The Royal Shakespeare Company’s eagerly anticipated costume sale on September 23, 2017, saw thousands of costume fans queue for hours to get hold of unique treasures. But many towards the back of the queue were left with a gutted warehouse as though a hurricane had torn through it.
The winners were the hardcore who had camped overnight for the opportunity of first dibs and they took full advantage. Who could blame them having made such an effort while others simply rocked up on the day? This was quite literally ‘you snooze, you lose.’
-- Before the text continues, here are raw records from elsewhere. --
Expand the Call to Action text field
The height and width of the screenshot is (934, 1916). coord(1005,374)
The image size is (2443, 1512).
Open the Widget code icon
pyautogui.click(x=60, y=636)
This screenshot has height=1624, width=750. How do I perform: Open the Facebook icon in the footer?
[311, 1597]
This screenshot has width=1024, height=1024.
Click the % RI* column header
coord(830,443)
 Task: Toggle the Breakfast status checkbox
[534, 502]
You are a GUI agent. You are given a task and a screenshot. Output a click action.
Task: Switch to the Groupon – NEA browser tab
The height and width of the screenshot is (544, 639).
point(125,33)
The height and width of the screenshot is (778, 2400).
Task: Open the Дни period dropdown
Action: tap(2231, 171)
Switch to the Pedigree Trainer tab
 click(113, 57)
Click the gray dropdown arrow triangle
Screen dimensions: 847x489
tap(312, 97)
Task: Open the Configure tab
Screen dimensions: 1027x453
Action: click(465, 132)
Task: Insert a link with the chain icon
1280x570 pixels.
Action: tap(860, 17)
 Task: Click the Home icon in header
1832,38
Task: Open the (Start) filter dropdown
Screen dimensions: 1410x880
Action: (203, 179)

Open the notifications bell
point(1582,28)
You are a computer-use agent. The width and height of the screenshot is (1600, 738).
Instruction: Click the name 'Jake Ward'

Nevertheless at the exit gate there were cars being piled full of bags. With prices as low as £5 for breeches and £25 for jackets many people even filled rails and guarded them carefully or marched out with a stack to give to one of their team guarding a super-pile. By the early afternoon the queue round the block meant a four-hour wait and when they got in there was little left. Sitting in the nearby McDonald’s for a coke after the intense heat of the rush within, my partner and I unpacked our bags like Christmas morning. People nearby (besides the family confused by my prancing around in an 18th Century court coat) spoke to us like we were prophets who had seen the great beyond. “How is it,” they said. “Is it worth it?” Their friends remained in the queue with hours to go and the temptation to leave and go home.
Higher Entry Fee?
Entry to the sale was a £3 contribution to the RSC’s new costume department. Could a higher fee have put people off? Unlikely. Given our spend was a couple of hundred for the four bags we could carry on the train, those with vans simply wouldn’t stop when these valuable costumes were so cheap.
Higher Sale Prices?
Perhaps the least-appealing option would be higher pricing of the items and to be honest this would force people to consider what they actually want rather than an approach of selling anything regretted later on eBay. But equally the ethos of the event was anyone could take away some of this stock that was no longer needed and driving up the cost would cast a sad air of profiteering to the event.
Should a levvy be be placed on items in the earliest period of the sale? The first 50 people in the queue had free reign over everything in the sale – the perk of getting in first by queuing early but also a big impedement to anyone just 100 people back. At that point anythign remotely valuable could be harvested without having to think twice about whether it was worthwhile.